→ Problems
- a) In the Tina Charles profile, what is Charles's listed height?
- b) In one to three sentences, use the Tina Charles profile to explain why Charles went from being a complement on the Mercury to a stopgap.
- c) Continue the Tina Charles profile from its last sentence.

→ Supplied text
__________
Tina Charles Always Adapts

Before a mid-May practice at the Mercury’s facility in Scottsdale, Ariz., Tina Charles worked through her offensive repertoire. Or, rather, she worked through what portion of it she could, in the space of a half hour. Charles possesses her sport’s thickest catalog of low-post maneuvers: pivots and reverse-pivots, shoulder-shimmy misdirects, up-and-unders and step-throughs and one-footed fadeaways, lately buttressed by a quickening handle and smooth three-point stroke. While Diana Taurasi and Skylar Diggins-Smith, two tentpoles of the Mercury team that made last year’s WNBA Finals, played a shooting game on the far court, Charles sweated on the near one, sidestepping into threes and spinning jump hooks from her fingertips. Snaps of wrist and snaps of net, again and again.

The idea, when Charles signed in February, was that her bucket-getting acumen would give last season’s runner-up a champion’s finish, and that the Mercury roster would give the 12th-year center, who led the league in scoring last season, the only line item her Hall of Fame résumé lacks. Vanessa Nygaard, Phoenix’s first-year coach, speaks of Charles as the rare frontcourt player—maybe the only one leaguewide—who could slot in comfortably alongside all the Mercury’s incumbent All-Stars, doing dirty work on the block on some possessions, dragging double teams away from Brittney Griner on others. With Griner’s wrongful detainment in Russia, though, the newcomer went from complement to stopgap. “She’s the most versatile back-to-the-basket post player we have in the game,” Nygaard says. “Seeing her play opposite BG obviously hasn’t happened so far,” she adds grimly, “but what a tremendous asset, to have Tina Charles to plug in when your center is in a Russian jail.”

Taurasi is terse on the subject, as on most things related to Griner’s detention. “That was the plan,” Taurasi says of the Charles-Griner combo. “The plan changed.”

Christian Petersen/Getty Images

Charles is tall, but not overwhelmingly so: 6'4", with long arms that extend her reach a couple of inches beyond what the listed height would suggest. She has muscular shoulders and wide hands and even midgame moderates her competitors’ locked-in look with one of curiosity. (A caricaturist would pick out Taurasi’s lasered-in glare and Diggins-Smith’s exhorting gestures; they might home in on Charles’s raised eyebrows.) At 33 years old, she has built a career as consistent and distinguished as any in her generation, winning an MVP award and two scoring titles, earning eight All-Star berths in 11 seasons, recently moving into fifth place on the all-time scoring list. But she’s done so without much help, for clubs that haven’t gone far, and what looked in the winter like a respite has turned into another tough challenge in a basketball life defined by them.
__________
(Dataset entries)

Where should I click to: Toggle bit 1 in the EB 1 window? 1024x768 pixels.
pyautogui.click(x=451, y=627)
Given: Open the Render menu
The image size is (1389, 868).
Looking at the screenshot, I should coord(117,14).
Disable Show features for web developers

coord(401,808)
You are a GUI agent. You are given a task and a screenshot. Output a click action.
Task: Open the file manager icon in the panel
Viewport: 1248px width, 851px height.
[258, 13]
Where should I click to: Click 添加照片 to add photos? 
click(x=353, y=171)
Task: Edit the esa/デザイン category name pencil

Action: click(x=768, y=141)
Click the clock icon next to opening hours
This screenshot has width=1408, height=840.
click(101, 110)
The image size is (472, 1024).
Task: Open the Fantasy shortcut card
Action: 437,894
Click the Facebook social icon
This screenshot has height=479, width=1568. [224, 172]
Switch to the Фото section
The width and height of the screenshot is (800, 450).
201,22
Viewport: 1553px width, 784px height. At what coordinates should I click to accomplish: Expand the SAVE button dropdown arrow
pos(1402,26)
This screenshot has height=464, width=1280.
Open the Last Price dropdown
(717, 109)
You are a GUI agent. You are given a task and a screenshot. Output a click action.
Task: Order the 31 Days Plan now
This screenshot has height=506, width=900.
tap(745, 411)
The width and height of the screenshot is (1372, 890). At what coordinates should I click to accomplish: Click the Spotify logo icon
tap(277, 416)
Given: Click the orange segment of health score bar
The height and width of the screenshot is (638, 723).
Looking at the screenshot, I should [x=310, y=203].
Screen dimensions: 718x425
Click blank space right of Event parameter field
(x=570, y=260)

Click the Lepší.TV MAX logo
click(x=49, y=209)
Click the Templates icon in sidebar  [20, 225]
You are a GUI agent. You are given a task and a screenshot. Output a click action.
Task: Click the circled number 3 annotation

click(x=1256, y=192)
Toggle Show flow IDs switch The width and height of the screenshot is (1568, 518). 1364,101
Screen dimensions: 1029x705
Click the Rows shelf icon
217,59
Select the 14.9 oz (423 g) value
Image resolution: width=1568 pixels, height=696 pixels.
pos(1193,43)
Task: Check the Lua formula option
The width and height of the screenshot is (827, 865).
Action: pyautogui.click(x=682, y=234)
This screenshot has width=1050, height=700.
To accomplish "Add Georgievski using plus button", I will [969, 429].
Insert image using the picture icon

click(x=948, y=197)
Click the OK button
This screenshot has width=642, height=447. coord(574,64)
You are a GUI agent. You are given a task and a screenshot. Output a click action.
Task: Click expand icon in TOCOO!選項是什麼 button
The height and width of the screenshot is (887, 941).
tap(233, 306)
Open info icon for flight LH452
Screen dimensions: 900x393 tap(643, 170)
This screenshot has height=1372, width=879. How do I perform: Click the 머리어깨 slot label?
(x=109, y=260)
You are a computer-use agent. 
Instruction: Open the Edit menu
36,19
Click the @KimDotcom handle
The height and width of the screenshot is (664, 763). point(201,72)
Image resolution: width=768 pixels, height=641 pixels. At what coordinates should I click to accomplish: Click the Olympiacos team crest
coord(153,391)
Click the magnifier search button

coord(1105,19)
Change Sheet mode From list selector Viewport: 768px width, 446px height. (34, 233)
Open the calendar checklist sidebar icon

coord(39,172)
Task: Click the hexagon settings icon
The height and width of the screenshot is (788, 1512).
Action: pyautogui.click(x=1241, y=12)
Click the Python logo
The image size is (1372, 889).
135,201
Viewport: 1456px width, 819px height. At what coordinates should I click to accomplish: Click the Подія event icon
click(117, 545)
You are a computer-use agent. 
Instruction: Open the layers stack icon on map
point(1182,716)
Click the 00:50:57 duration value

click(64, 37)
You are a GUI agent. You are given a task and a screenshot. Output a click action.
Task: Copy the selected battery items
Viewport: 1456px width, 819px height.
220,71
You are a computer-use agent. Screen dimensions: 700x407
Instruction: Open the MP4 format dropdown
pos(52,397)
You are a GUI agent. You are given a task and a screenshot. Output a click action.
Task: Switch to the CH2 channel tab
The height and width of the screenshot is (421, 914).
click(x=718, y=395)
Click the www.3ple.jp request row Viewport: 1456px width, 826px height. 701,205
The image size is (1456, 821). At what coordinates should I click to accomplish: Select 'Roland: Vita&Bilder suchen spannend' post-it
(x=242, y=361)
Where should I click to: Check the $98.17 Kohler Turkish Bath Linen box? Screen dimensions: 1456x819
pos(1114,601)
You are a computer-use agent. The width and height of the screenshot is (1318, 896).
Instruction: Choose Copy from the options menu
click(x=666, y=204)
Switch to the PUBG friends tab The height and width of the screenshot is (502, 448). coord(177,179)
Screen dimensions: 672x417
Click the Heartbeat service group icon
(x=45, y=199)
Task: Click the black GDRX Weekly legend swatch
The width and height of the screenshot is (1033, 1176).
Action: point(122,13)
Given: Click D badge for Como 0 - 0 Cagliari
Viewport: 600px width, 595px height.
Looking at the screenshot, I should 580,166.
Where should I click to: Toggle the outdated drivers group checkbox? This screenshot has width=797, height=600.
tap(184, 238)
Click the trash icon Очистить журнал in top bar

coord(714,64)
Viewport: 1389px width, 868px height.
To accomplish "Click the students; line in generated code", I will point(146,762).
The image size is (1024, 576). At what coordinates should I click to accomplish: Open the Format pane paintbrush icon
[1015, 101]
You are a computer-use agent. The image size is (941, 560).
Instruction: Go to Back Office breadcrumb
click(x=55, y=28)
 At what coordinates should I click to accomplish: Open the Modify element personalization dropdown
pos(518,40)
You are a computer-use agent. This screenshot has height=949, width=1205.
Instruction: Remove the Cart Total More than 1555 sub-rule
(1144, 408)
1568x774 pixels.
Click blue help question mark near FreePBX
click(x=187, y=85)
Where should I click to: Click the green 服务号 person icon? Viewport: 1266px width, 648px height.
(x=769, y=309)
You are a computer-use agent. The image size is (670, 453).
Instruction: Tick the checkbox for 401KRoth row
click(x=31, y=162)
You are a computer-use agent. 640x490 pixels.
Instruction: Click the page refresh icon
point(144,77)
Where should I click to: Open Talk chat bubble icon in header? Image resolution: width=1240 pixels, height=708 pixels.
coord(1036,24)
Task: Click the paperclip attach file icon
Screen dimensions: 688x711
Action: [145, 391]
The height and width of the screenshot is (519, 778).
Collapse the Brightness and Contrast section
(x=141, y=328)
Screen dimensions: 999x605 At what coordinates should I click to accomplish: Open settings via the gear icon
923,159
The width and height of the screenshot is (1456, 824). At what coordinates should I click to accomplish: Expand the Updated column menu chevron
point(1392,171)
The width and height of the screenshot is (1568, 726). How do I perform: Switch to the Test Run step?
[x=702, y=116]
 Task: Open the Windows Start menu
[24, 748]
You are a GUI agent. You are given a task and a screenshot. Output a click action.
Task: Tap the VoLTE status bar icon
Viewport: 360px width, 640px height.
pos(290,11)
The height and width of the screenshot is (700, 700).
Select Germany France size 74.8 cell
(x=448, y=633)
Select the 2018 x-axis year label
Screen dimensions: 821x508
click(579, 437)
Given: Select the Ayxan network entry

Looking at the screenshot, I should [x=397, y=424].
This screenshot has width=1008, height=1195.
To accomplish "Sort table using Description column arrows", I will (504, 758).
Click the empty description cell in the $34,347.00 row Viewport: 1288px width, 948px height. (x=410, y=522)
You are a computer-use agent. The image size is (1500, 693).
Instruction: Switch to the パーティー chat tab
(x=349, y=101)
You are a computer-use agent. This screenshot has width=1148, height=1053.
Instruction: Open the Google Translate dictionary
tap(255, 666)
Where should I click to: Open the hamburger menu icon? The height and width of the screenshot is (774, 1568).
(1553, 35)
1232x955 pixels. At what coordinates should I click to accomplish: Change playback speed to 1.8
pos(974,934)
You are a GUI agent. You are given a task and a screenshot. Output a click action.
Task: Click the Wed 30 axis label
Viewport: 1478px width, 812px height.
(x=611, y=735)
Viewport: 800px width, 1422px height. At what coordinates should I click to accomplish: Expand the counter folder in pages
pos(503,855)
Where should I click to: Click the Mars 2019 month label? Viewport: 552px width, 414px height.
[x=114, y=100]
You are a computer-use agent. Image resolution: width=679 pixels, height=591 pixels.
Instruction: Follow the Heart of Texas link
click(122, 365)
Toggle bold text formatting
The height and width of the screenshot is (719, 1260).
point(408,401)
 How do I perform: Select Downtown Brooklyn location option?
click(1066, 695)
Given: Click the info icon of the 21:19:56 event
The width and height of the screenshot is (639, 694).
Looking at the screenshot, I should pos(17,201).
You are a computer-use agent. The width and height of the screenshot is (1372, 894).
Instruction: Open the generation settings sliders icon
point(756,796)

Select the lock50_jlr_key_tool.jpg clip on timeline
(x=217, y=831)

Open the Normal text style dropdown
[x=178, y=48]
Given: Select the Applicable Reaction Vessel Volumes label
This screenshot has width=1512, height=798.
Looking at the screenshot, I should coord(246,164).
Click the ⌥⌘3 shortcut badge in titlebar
__________
→ Responses to the tasks
- a) 6'4"

- b) When Charles signed, the plan was for her to play alongside Brittney Griner, sometimes working on the block and sometimes pulling double teams away from Griner. Griner's wrongful detainment in Russia changed that, so Charles became the player the team plugs in while its center is gone.

- c)
Charles insists that her story—up to and including this unforeseeable season in Phoenix—isn’t one of what could have been. The protracted championship chase, in her telling, is what has built her remarkable steadiness, her appetite for annual improvement. The scoring totals have added up because she’s chipped away at whatever weakness she could find, losses sharpening obsession. She attends to her game the way a pit crew examines its car, bolt by bolt and valve by valve. Perfection is impossible, she grants. But somewhere between where she is now and that impossibility might someday lie a title.

“You don’t get to choose the time; the time chooses you,” Charles says without bitterness. She invokes a family credo that has hardened over the years into a mantra, for when good things look far off. “Delayed is not denied.”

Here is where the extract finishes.